〔1〕障害者医療費助成の有料化と所得制限強化が九月から実施された。その後、わずか三か月で、耐えがたい影響が障害者と家族に及んでいる。経済的負担が増え、精神的にも常に圧迫される状況が起きている。医療費の負担軽減は公的助成だけが頼りだ。入院費や長期に継続するリハビリテーションの費用負担が重いことや、緊急一時入所まで有料になり、利用できなくなったなど、切実な訴えがある。
ア:知事、これらは小さい影響であろうか。
イ:直ちに影響実態調査が必要だが。
ウ:都は、国の老人保健法改悪に連動させて、都の障害者医療費助成に一層の負担増を持ち込もうとしている。老人保健法改悪に伴う障害者、家族への新たな負担増はやめるべきだ。
エ:障害者医療費助成は、障害者、児童の命綱である。一日も早く無料に戻し、所得制限も元に戻すべきだ。
オ:重度障害者手当についても、所得制限なしの制度に戻し、削減はやめることを強く求める。
〔2〕東部療育センターの早期建設は、東部地域だけでなく、東京全体の緊急、切実な要求となっている。重度心身障害児施設の入所待機者は、ここ一〇年で倍増し、一,〇〇〇人に迫ろうとしている。
ア:来年度、基本設計の予算を付け、建設に踏み出すべきである。
イ:緊急一時入所のベッド不足は深刻であり、大幅な拡充が必要だ。
〔3〕成東児童保健院は、病院併設の児童養護施設、虚弱児施設である。入所しているのは、家庭に恵まれず、その上、ぜんそくや重度のアトピー、また、膠原病などの難病や重い慢性疾患の子がほとんどである。医療と福祉の連携という点でも先駆的な児童施設だ。廃止されたら、長期入院となり、学校へ行けなくなる子が出ることも心配される。成東児童保健院の廃止計画は根本から再検討すべきだ。

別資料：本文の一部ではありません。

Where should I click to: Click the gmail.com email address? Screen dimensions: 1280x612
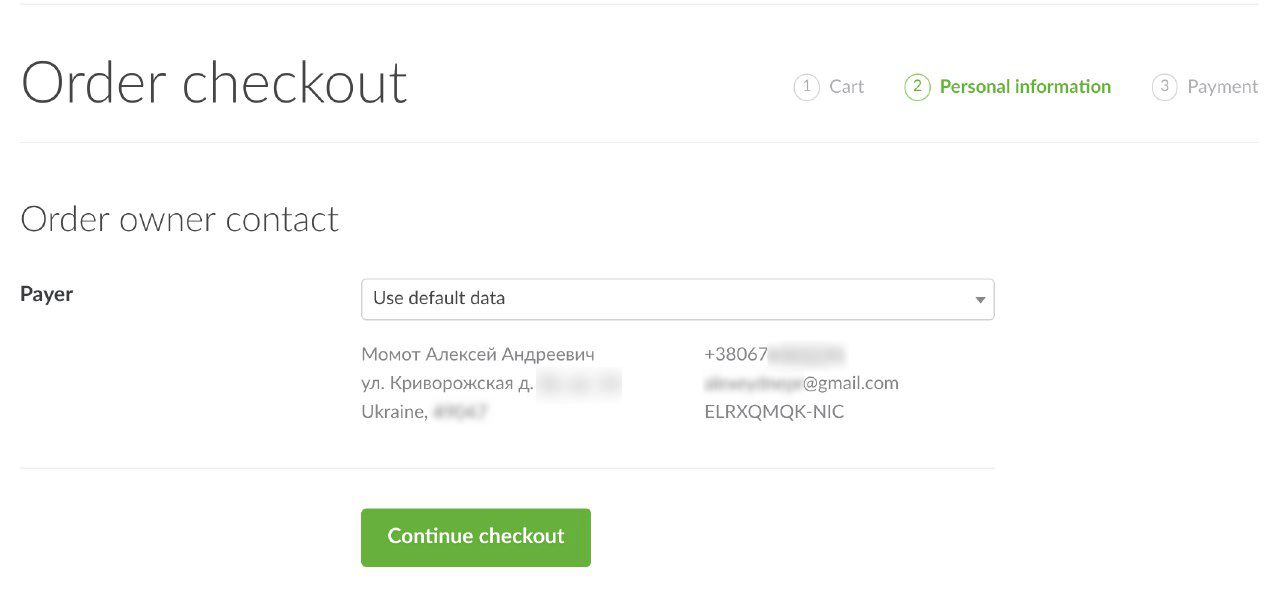801,383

知 事 〔1〕ア:障害者医療費助成制度は、社会経済状況の大きな変化や国の施策の充実などを踏まえ、負担の公平、介護保険制度との整合性の確保などから見直しを行った。障害者福祉は、都の重要課題であり、見直しと同時に、新たな時代にふさわしい施策として積極的に展開していきたい。
福祉局長 〔1〕イ:助成制度の見直しは、過去の様々な調査統計等を踏まえ、十分に検討した上で実施をした。
ウ:自己負担の額は、高齢者と同様に無理なく負担が可能という観点から、老人保健法の水準によることとした。低所得者については、入院時の食事代のみの負担とした。したがって、老人保健法の一部負担額が改正された場合には、障害者医療費助成制度における自己負担も連動して変更される。
エ:助成制度の見直しは、区市町村や関係団体、都民の声等を十分に考慮し、都議会での審議で決定した。元の制度に戻すことは考えていない。オ重度心身障害者手当の所得基準は、負担の公平性の確保の観点から新たに導入した。見直しに当たり、激変緩和を図るため、三年間の経過措置を設定した。元の制度に戻すことは考えていない。
衛生局長 〔2〕ア:来年度は、日影、緑化計画など周辺環境との調和や防災計画のあり方等、施設建設に当たっての諸条件を総合的に整理していきたい。
イ:病院機能を有する重症心身障害児施設の整備などに併せて、緊急入所病床を確保してきた。今後とも、病床の確保に努めていく。
〔3〕成東児童保健院廃止後、ほとんどの児童は、地域の医療機関等と連携している他の児童養護施設等に受け入れる予定である。また、長期に入院が必要となる児童も、病院内での訪問教育などを利用することにより、現在と同じような生活ができるものと考えている。結核など転地療養を目的として入所する児童の減少や、医療ケアの必要な児童も児童養護施設等で対応できることなどから、総合的に判断して廃止することとした。計画を再検討する予定はない。